TASK BRIEF: Search the entries below for "computer" and copy each matching line.

Dataset entries:
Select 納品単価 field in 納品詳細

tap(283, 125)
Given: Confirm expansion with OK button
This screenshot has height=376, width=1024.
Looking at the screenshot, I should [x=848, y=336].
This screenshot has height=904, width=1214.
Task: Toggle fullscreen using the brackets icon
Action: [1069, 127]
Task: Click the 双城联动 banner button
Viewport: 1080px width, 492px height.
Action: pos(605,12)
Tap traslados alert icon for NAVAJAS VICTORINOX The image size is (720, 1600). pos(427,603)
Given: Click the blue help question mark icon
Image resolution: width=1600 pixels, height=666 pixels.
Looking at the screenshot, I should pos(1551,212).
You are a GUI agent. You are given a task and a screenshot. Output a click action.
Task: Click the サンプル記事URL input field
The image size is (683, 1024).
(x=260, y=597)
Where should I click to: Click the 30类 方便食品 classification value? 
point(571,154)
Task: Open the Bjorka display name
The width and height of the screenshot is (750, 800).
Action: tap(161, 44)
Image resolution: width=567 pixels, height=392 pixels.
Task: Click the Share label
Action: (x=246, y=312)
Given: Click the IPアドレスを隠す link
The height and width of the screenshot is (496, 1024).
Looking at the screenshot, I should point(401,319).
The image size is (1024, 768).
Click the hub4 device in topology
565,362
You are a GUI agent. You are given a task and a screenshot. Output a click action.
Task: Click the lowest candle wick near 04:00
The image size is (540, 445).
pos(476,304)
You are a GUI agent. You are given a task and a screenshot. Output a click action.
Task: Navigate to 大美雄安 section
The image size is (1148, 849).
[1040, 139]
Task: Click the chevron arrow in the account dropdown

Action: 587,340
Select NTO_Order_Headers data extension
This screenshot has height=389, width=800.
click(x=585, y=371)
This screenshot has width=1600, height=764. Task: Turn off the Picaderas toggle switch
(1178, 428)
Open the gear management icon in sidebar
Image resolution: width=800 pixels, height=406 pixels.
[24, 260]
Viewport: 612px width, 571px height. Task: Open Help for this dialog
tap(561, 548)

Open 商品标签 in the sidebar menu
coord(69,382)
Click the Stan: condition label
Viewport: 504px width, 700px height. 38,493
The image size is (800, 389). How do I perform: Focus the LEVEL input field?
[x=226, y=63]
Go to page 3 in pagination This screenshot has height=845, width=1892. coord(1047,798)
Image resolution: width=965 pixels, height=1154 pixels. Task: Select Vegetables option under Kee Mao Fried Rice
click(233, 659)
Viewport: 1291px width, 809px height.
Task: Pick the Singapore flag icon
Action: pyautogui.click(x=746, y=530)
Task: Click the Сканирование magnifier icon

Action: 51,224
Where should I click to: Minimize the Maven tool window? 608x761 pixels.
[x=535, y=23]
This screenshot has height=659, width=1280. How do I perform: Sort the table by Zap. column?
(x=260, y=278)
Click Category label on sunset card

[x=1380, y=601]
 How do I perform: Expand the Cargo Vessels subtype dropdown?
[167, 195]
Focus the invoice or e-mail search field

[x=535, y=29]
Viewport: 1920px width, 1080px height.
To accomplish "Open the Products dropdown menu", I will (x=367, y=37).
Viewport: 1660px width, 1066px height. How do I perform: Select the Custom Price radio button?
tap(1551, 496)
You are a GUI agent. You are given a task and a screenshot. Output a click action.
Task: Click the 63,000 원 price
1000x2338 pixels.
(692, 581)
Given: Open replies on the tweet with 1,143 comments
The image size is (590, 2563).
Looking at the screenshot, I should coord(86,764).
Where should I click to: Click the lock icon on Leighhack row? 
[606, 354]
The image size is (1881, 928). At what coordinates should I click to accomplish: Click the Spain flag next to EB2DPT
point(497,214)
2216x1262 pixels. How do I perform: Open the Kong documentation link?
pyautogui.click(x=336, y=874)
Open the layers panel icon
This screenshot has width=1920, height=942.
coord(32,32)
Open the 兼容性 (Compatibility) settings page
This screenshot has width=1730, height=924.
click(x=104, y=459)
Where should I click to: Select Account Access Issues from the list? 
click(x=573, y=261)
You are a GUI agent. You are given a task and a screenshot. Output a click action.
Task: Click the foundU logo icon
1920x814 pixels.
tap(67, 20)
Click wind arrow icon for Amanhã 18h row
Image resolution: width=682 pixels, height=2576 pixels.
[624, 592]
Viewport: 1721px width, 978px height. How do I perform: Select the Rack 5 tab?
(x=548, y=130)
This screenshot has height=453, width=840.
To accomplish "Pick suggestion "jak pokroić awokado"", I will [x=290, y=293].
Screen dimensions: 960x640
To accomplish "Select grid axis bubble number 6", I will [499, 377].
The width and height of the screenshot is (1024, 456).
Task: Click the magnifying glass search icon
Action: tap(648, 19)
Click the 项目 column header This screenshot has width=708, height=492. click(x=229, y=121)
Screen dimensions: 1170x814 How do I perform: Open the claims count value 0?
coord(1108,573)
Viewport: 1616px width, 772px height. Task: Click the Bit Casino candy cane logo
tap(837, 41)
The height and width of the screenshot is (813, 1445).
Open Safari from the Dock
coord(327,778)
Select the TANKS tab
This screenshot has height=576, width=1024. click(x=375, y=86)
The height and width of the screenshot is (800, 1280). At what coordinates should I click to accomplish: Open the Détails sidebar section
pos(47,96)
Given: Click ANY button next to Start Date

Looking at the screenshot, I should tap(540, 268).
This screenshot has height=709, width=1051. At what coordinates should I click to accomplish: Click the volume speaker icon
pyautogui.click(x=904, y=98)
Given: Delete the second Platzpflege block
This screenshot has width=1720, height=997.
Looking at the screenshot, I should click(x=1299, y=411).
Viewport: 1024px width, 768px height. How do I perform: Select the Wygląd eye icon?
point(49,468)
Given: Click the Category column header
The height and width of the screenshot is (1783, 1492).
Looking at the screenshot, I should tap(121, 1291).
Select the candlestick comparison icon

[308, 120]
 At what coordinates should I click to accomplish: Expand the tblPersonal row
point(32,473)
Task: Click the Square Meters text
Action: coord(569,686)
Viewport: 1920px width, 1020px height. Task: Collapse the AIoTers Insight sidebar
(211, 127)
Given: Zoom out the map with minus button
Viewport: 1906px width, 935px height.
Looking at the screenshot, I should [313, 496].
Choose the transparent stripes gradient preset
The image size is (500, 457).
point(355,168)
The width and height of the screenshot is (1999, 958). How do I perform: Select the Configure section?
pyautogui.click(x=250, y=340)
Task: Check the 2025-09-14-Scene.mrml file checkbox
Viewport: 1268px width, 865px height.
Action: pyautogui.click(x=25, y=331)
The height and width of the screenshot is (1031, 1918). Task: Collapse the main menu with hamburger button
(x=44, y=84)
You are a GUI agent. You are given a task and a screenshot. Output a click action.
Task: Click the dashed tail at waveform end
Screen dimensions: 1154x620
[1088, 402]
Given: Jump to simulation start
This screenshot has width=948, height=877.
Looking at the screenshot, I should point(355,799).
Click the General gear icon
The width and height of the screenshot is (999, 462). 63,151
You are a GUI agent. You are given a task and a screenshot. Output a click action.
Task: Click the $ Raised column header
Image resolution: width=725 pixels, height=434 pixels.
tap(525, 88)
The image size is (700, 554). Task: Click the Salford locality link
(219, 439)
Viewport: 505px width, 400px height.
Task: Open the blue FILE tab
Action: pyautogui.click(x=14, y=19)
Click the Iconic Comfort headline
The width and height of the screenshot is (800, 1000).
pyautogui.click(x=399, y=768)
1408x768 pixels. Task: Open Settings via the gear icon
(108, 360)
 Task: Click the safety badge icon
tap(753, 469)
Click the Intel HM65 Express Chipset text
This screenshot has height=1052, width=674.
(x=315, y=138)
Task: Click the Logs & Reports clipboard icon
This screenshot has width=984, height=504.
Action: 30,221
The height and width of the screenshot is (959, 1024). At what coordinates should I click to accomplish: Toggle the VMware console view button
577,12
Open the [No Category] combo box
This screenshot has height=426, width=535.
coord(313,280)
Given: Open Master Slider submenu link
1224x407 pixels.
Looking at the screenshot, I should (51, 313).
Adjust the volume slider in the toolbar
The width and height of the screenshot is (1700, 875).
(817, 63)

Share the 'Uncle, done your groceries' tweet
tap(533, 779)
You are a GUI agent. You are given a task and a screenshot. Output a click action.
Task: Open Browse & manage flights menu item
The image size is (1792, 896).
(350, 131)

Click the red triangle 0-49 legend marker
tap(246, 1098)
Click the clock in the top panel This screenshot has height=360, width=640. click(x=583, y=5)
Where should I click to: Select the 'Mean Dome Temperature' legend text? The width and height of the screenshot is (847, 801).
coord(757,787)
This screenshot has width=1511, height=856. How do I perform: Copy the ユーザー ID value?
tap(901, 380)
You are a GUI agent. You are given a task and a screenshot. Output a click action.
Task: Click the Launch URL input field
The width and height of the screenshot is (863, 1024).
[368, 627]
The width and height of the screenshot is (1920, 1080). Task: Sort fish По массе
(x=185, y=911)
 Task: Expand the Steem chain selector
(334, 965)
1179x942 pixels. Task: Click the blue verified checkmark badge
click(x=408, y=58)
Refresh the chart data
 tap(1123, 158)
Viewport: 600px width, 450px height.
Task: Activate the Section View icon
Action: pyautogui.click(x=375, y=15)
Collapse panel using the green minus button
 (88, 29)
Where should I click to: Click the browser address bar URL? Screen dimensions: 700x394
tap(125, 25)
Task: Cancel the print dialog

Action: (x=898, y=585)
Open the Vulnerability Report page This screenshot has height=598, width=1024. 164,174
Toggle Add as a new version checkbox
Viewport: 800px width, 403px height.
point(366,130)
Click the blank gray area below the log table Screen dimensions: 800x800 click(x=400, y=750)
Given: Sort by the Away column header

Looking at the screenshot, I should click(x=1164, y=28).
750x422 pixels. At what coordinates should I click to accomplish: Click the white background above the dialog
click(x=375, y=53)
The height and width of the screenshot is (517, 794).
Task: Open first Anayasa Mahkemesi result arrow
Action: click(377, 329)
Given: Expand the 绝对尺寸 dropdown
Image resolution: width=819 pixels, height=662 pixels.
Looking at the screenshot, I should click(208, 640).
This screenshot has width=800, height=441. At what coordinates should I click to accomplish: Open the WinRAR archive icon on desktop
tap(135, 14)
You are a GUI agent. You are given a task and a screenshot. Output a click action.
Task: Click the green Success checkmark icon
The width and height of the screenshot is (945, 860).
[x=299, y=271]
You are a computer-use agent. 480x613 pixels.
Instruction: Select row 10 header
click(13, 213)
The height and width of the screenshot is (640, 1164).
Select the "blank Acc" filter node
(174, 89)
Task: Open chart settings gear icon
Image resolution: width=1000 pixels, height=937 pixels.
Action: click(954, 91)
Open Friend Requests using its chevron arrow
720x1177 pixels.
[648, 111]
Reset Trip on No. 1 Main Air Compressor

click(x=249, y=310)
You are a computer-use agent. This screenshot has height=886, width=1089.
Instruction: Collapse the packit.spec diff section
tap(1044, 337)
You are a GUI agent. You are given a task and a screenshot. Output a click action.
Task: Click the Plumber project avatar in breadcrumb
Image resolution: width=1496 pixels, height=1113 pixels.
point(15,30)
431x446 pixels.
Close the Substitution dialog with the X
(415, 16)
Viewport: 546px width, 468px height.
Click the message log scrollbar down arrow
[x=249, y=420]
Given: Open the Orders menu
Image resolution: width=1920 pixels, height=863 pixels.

PROBLEM SOLUTION:
You are a computer-use agent. 480x613 pixels.
You are a computer-use agent. This screenshot has height=886, width=1089.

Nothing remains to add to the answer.